Georg Stadtmüller (* 17. März[1] 1909 in Bürstadt; † 1. November 1985 in München[2]) war ein deutscher Historiker und Byzantinist. Er war Professor an der Universität Leipzig und der Ludwig-Maximilians-Universität München.

Leben und Wirken

[Bearbeiten | Quelltext bearbeiten]

Georg Stadtmüller war katholischer Herkunft. Sein Vater war Bahnaufseher bei der Deutschen Reichsbahn. Er besuchte von 1918 bis 1927 das Alte Kurfürstliche Gymnasium Bensheim. Von 1927 bis 1931 studierte Stadtmüller klassische und orientalische Philologie sowie Geschichte an den Universitäten Freiburg und München. 1931 folgte das Staatsexamen. Ein Jahr später wurde er in München bei Franz Dölger mit einer Arbeit über Michael Choniates zum Dr. phil. promoviert. Danach war er an der Bayerischen Staatsbibliothek in München tätig und absolvierte das Studienreferendar- und das Bibliotheksassessorexamen. 1934 war er bei Hermann Aubin Assistent in Breslau. Dort erfolgte 1936 auch seine Habilitation für byzantinische und südosteuropäische Geschichte mit einer Arbeit über die albanische Frühgeschichte.

Von 1935 bis 1938 war er Bibliotheksleiter am Breslauer Osteuropa-Institut und ab 1937 Privatdozent an der Universität Breslau. 1938 wurde er außerordentlicher Professor für Geschichte und Kultur Südosteuropas an der Universität Leipzig und Vizepräsident des Südosteuropa-Instituts.[3] In Leipzig gründete er die Leipziger Vierteljahresschrift für Südosteuropa, die er dann herausgab. Von 1934 bis 1944 erschienen von Stadtmüller vier Bücher und 49 Aufsätze. Sie sind nahezu frei von Zugeständnissen an die NS-Ideologie.[4]

Stadtmüller war Mitglied des Stahlhelms, der SA, der NSV, des NSLB und wurde Mitglied der NSDAP. Seit 1941 galt er als politisch unzuverlässig. Er verlor deshalb seine Ämter 1943 und war von Juni 1943 bis zum Ende des Krieges als persönlicher Dolmetscher für Neugriechisch und Italienisch von General der Flieger Hellmuth Felmy im Stabe des LXVIII. Armeekorps der Wehrmacht in Südgriechenland tätig. 1945 geriet er als Obergefreiter zunächst in britische Kriegsgefangenschaft.
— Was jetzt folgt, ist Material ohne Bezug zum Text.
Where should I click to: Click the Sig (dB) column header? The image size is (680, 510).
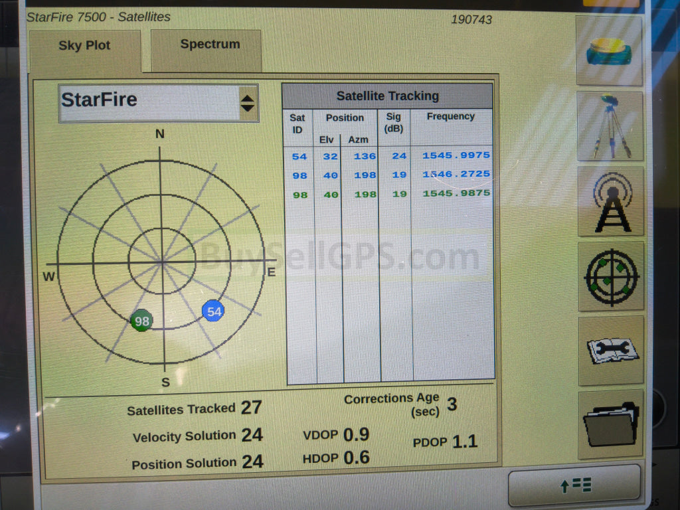(393, 123)

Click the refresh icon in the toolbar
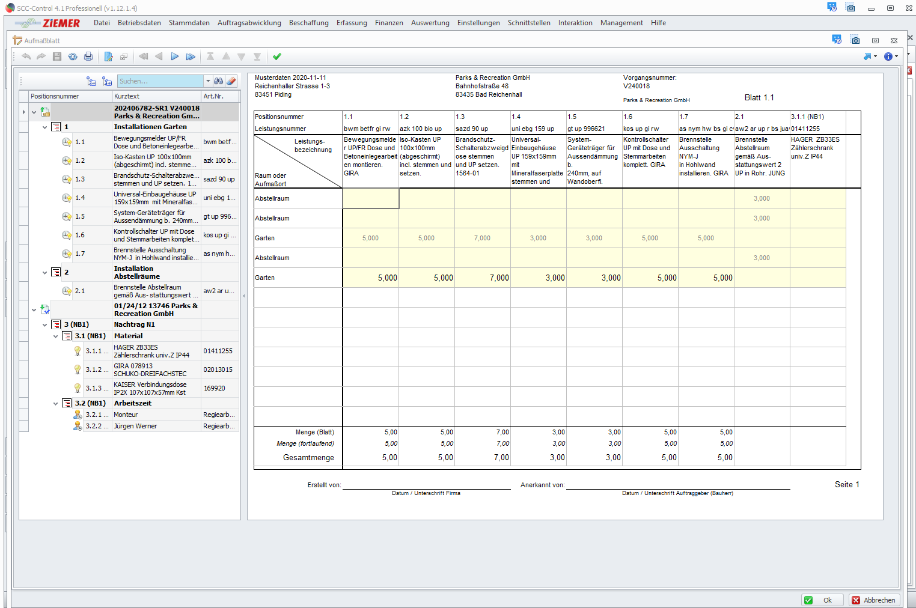[73, 56]
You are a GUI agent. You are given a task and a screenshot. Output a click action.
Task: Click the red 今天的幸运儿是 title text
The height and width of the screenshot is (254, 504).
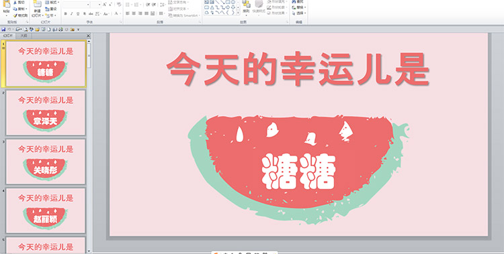coord(298,68)
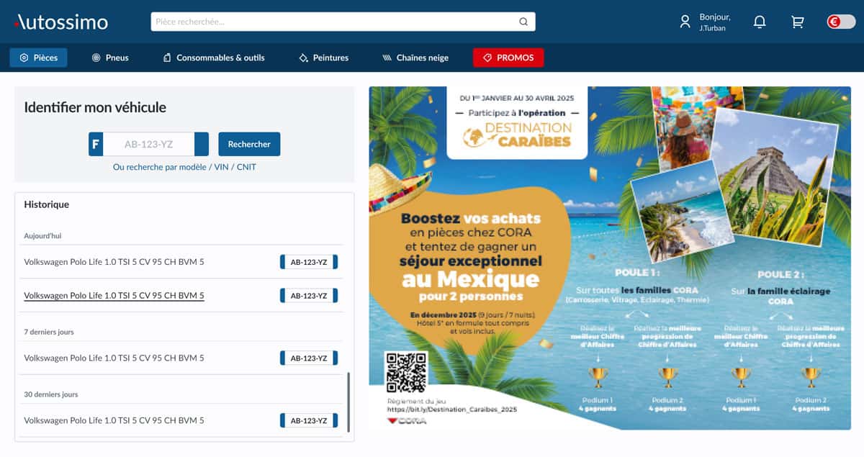Toggle the euro price display switch

tap(840, 22)

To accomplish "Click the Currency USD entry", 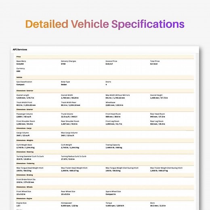I will pyautogui.click(x=21, y=70).
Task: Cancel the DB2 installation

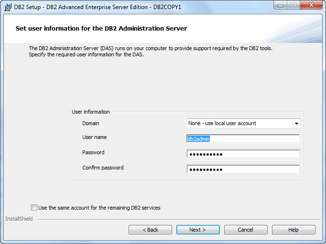Action: (x=246, y=230)
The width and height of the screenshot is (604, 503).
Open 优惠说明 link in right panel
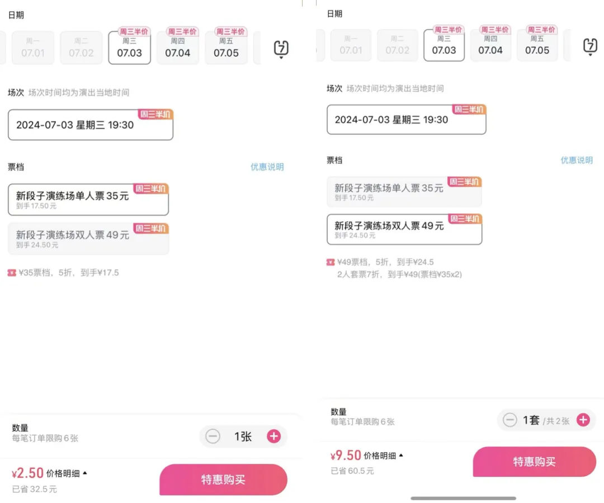coord(577,161)
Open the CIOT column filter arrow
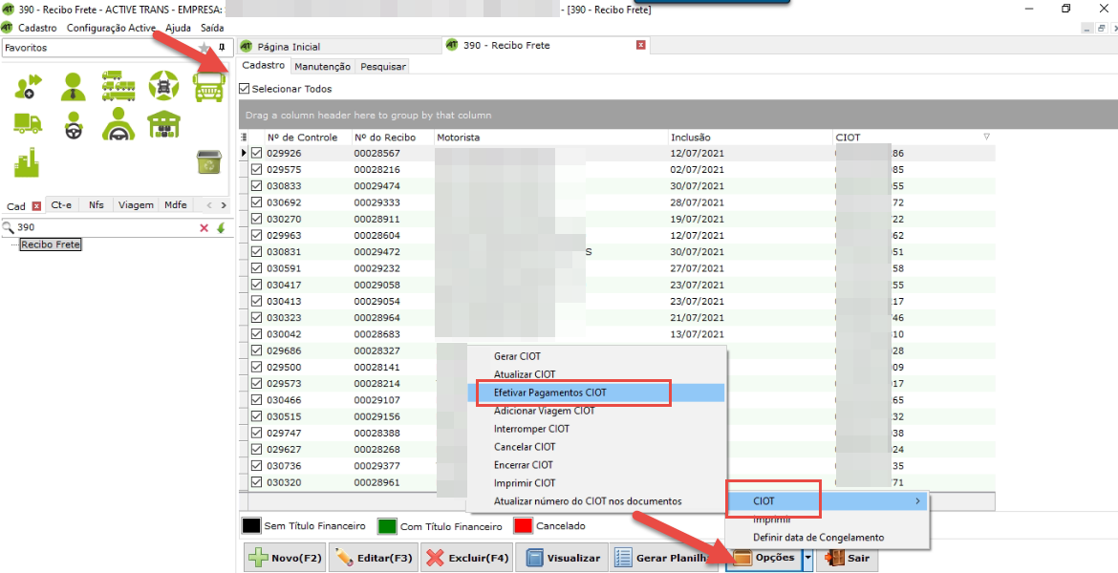 click(x=987, y=138)
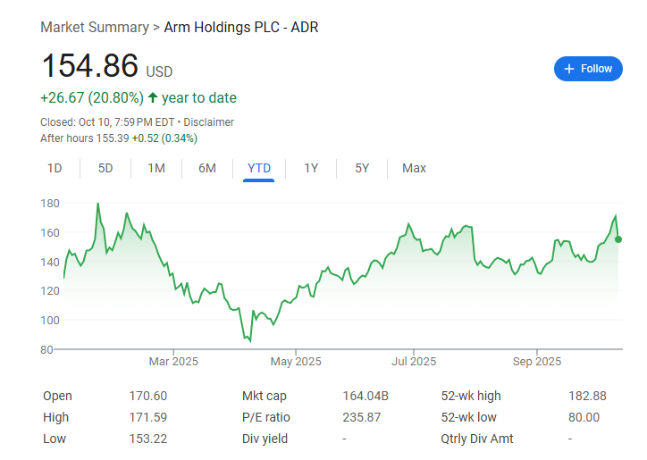Select the YTD range tab

click(x=259, y=168)
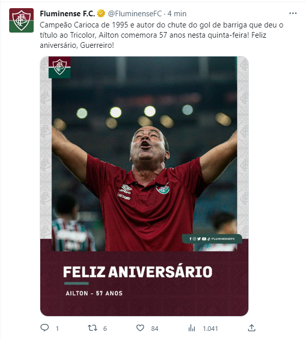Click the view count 1.041
The image size is (306, 339).
click(x=210, y=329)
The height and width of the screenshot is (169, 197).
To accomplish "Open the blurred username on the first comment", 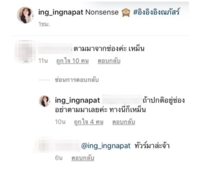I will click(55, 49).
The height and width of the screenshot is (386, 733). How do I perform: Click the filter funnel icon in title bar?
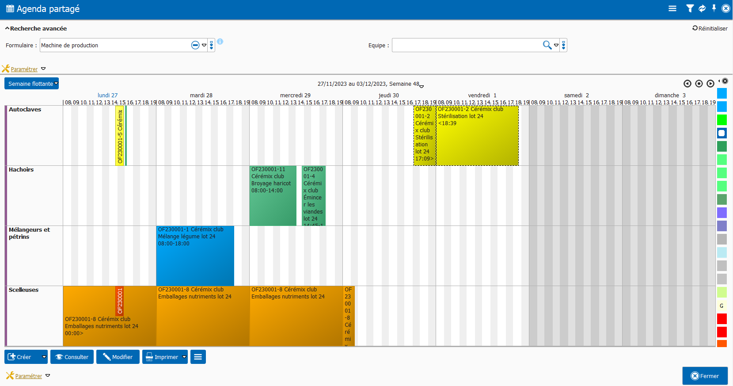(690, 8)
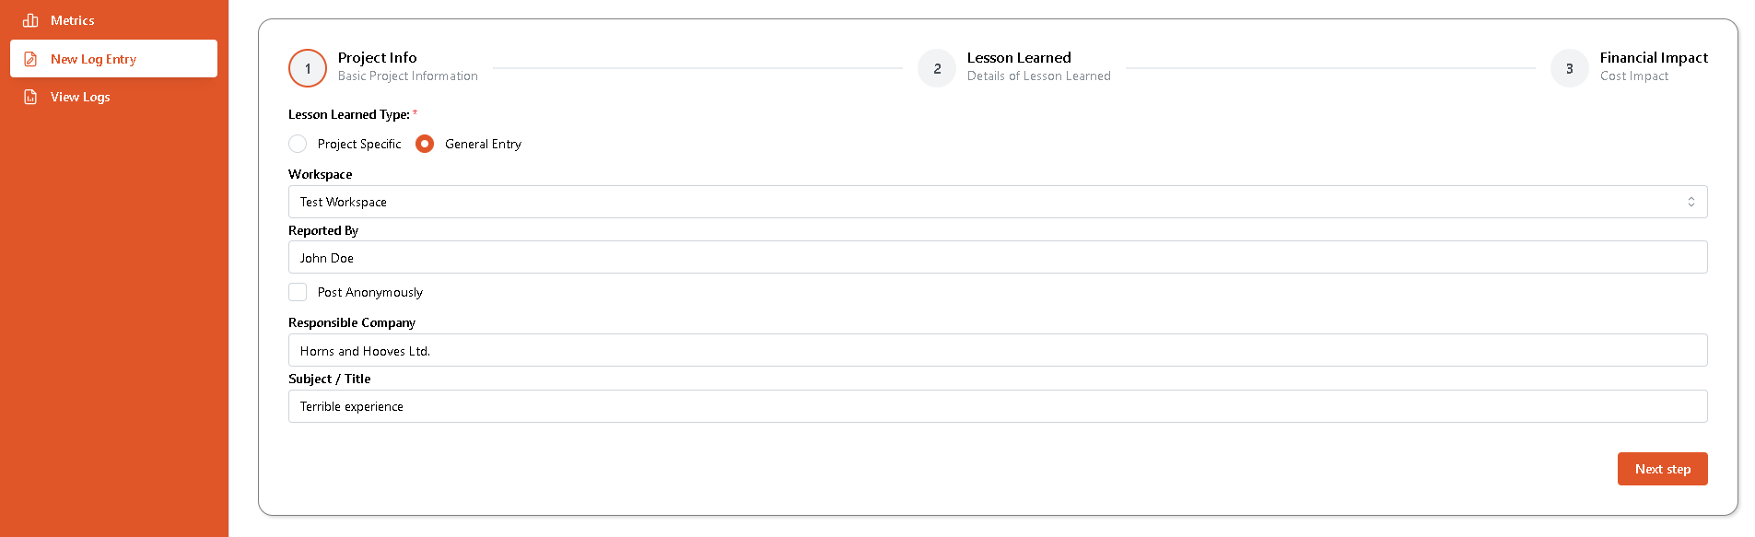
Task: Click the step 3 circle for Financial Impact
Action: 1569,67
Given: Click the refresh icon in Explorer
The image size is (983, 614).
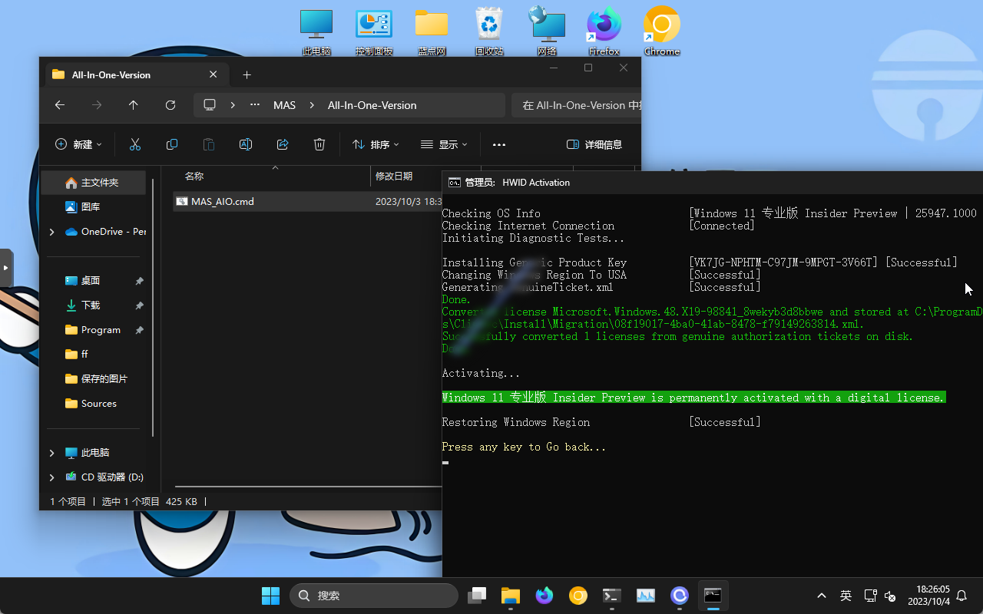Looking at the screenshot, I should 170,105.
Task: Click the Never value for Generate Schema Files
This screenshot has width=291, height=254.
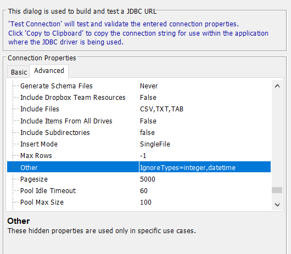Action: point(149,86)
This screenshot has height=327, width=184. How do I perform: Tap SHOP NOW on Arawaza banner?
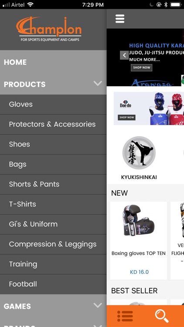(x=141, y=68)
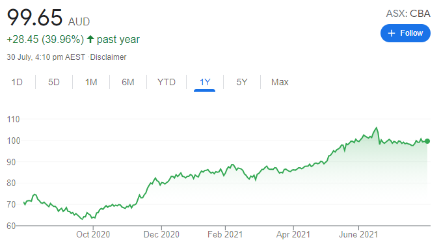Show the Max range tab
Screen dimensions: 441x242
tap(280, 82)
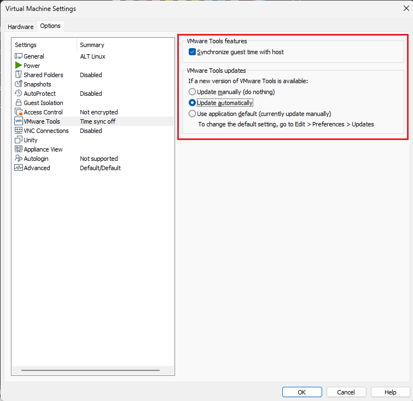The width and height of the screenshot is (413, 401).
Task: Uncheck Synchronize guest time with host
Action: tap(192, 52)
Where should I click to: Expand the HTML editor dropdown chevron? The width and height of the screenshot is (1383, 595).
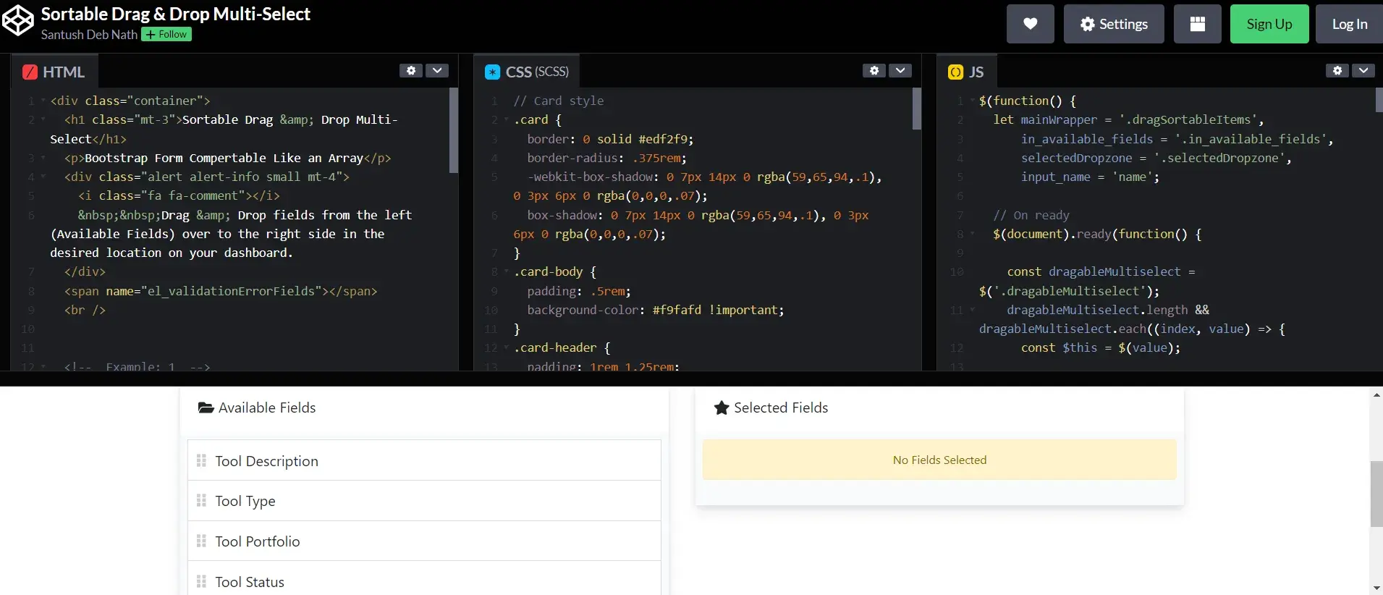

Von Juni 1945 bis Januar 1946 wurde er im amerikanischen Internierungslager Ludwigsburg festgehalten.

Er war anschließend Lehrer für Geschichte und Latein. 1947 war Stadtmüller Berater der Verteidigung bei den Nürnberger Prozess gegen die Südostgeneräle. 1950 wurde er Honorarprofessor für Vergleichende Geschichtsbetrachtung an der Universität München und 1954 dort außerordentlicher Professor. Von 1958 bis zu seiner Emeritierung 1974 lehrte er als ordentlicher Professor für Geschichte Ost- und Südosteuropas an der Universität München. Stadtmüller war von 1960 bis 1963 als Nachfolger von Hans Koch Direktor des Münchener Osteuropa Instituts. Anschließend begründete er das Albanien-Institut und leitete es bis 1976. Von 1968 bis 1979 war er Leiter des seit 1962 bestehenden Ungarischen Instituts München. Von 1971 bis 1972 war Stadtmüller zudem Rektor der Hochschule für Politik München. Stadtmüller gründete 1950 die Vierteljahreszeitschrift Saeculum. Außerdem begründete er 1969 das Ungarn-Jahrbuch, die Studia Hungarica und die Albanischen Forschungen. Von 1960 bis 1965 war er Herausgeber der Jahrbücher für Geschichte Osteuropas. 1974 wurde Stadtmüller emeritiert. Als akademischer Lehrer betreute er unter anderem sieben Habilitationen. Akademische Schüler Stadtmüllers sind Peter Bartl, Horst Glassl, Gerhard Grimm, Edgar Hösch und Ekkehard Völkl. Seine Forschungsschwerpunkte bildeten die Geschichte Südosteuropas und Osteuropas.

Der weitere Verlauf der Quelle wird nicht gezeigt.